Critica publicada no Site da Revista Crescer
Por Dib Carneiro Neto – São Paulo – 16.09.2016
Uma peça divertida sobre um tema sério: como suas crianças brincam?
A solidão na infância e a limitação de se ganhar brinquedos prontos, em vez de ‘inventá-los’: eis os temas incríveis de Meu Amigo Inventor, da Cia. de Copas
Não é de hoje que admiro muito o trabalho de Fernando Escrich no teatro para crianças e jovens em São Paulo. É um dos nomes que nunca me decepcionam a cada novo trabalho. De peça em peça, ele foi galgando um lugar no olimpo do teatro infantil paulistano e, a meu ver, já é um dos maiorais. Aconteceu de novo: mais uma vez saí de um espetáculo dirigido por ele completamente encantado e arrebatado. Estou falando de Meu Amigo Inventor, em cartaz no Teatro Alfa, em São Paulo. Não percam. Para mim, já é um dos melhores do ano, sem sombra de dúvida.
Tudo é acerto. O ritmo é frenético e envolvente. A fluência da narrativa, o casamento de dramaturgia e música, o carisma dos atores. Só tenho elogios para tudo isso. A realização é da Companhia de Copas, cujo espetáculo anterior era Hugo, os Imaginários e a Cidade do Medo. O grupo é formado por Luciana Castellano e Victor Merseguel, justamente a talentosa dupla que integra o elenco deste Meu Amigo Inventor.
O texto – escrito em trio por Celso Correia Lopes, Luciana e Victor – é muito inteligente. Excelente. É de tirar o fôlego. Uma tirada após a outra. Você se encanta por uma fala, e a fala seguinte é mais legal ainda… O recurso da repetição é sempre muito bem-vindo no teatro infantil. Criança adora. Aqui, toda vez que o inventor, inspirado em Leonardo da Vinci, constata que não foi ele quem inventou determinada engenhoca do futuro (rádio, lâmpada etc), responde: “- Lástima!” O efeito é certeiro e bem divertido.
O tema principal da peça é uma discussão sobre o que as crianças de hoje fazem com seu tempo livre, o quanto os brinquedos prontos não permitem que cada criança invente as próprias brincadeiras. O tema decorrente disso é a solidão de brincar sozinho, a dificuldade de se relacionar com outras crianças. É linda a forma como isso é abordado. Sem pregações nem catequeses, apenas com exemplos, com ações, com bons diálogos.

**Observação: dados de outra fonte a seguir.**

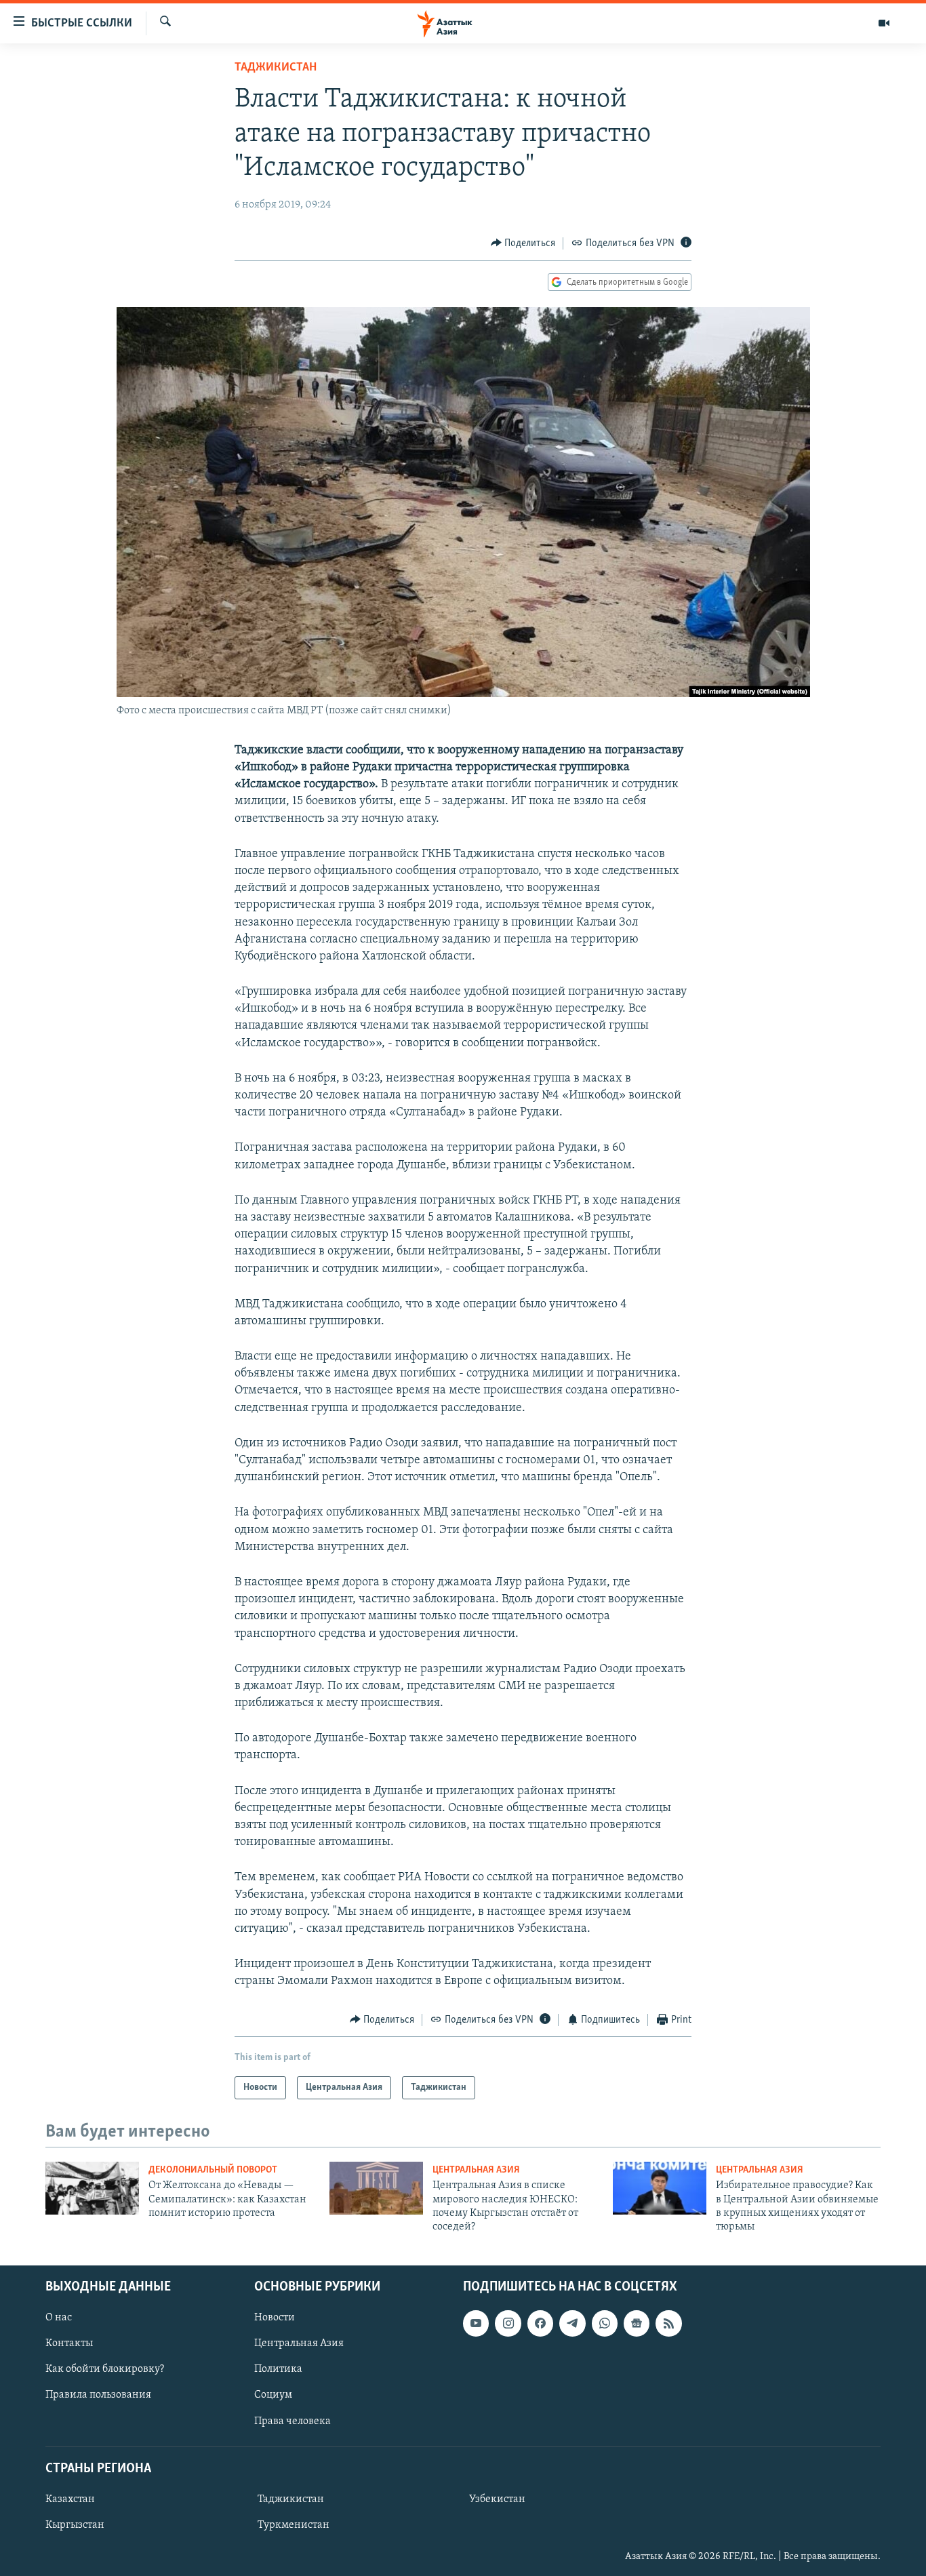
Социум (273, 2395)
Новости (274, 2317)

Victor Merseguel confere verdade e sentimento ao inventor em crise, que sofre por ter de ficar inventando coisas por obrigação. Luciana Castellano dá um show de versatilidade ao interpretar todos os papéis femininos da peça: a garota solitária Caterina, a mãe do inventor, a empregada Polpetona e a visita Dona Gioconda (divertida referência ao quadro Mona Lisa). Uma dupla muito bem entrosada em cena. A direção não os deixa cair nos estereótipos.
Os figurinos assinados por Daniel Infantini são ótimos, com destaque para o incrível macacão da menina Caterina, lúdico até não mais poder. A cenografia de Victor Merseguel brinca com a madeira, em gavetas distorcidas, cômodas arrendondadas, móveis brincalhões. Nota dez. Você vai se apaixonar também pelos adereços, a cargo do ateliê palhAssada, e pela bicicleta e outros brinquedos de madeira criados especialmente para o espetáculo por Victor Merseguel.

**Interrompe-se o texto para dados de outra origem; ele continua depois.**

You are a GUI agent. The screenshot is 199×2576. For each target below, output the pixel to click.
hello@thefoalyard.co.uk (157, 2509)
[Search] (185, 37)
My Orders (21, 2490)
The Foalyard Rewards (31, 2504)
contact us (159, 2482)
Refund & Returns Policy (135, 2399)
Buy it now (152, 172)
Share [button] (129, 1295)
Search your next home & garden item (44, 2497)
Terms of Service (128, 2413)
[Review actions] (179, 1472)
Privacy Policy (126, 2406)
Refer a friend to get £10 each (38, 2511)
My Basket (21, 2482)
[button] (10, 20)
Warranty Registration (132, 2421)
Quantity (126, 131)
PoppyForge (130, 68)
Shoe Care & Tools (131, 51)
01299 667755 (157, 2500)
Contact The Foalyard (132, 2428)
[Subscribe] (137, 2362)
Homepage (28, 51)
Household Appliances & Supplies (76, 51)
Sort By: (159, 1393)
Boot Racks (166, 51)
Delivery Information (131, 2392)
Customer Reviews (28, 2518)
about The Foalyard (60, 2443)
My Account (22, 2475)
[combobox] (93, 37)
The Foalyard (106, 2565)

E apure os ouvidos para não perder nada da trilha sonora, absolutamente genial, da lavra do veterano Dr. Morris. São canções desde já antológicas, muito bem escritas, com letras encantadoras, como a canção final, que fala justamente sobre brincar e sobre fazer amigos. Meu Amigo Inventor, como se vê, é uma atração para se prestigiar sem nenhum risco de erro na escolha. Toda a sua família vai se divertir muito. Palmas de pé para a Companhia de Copas.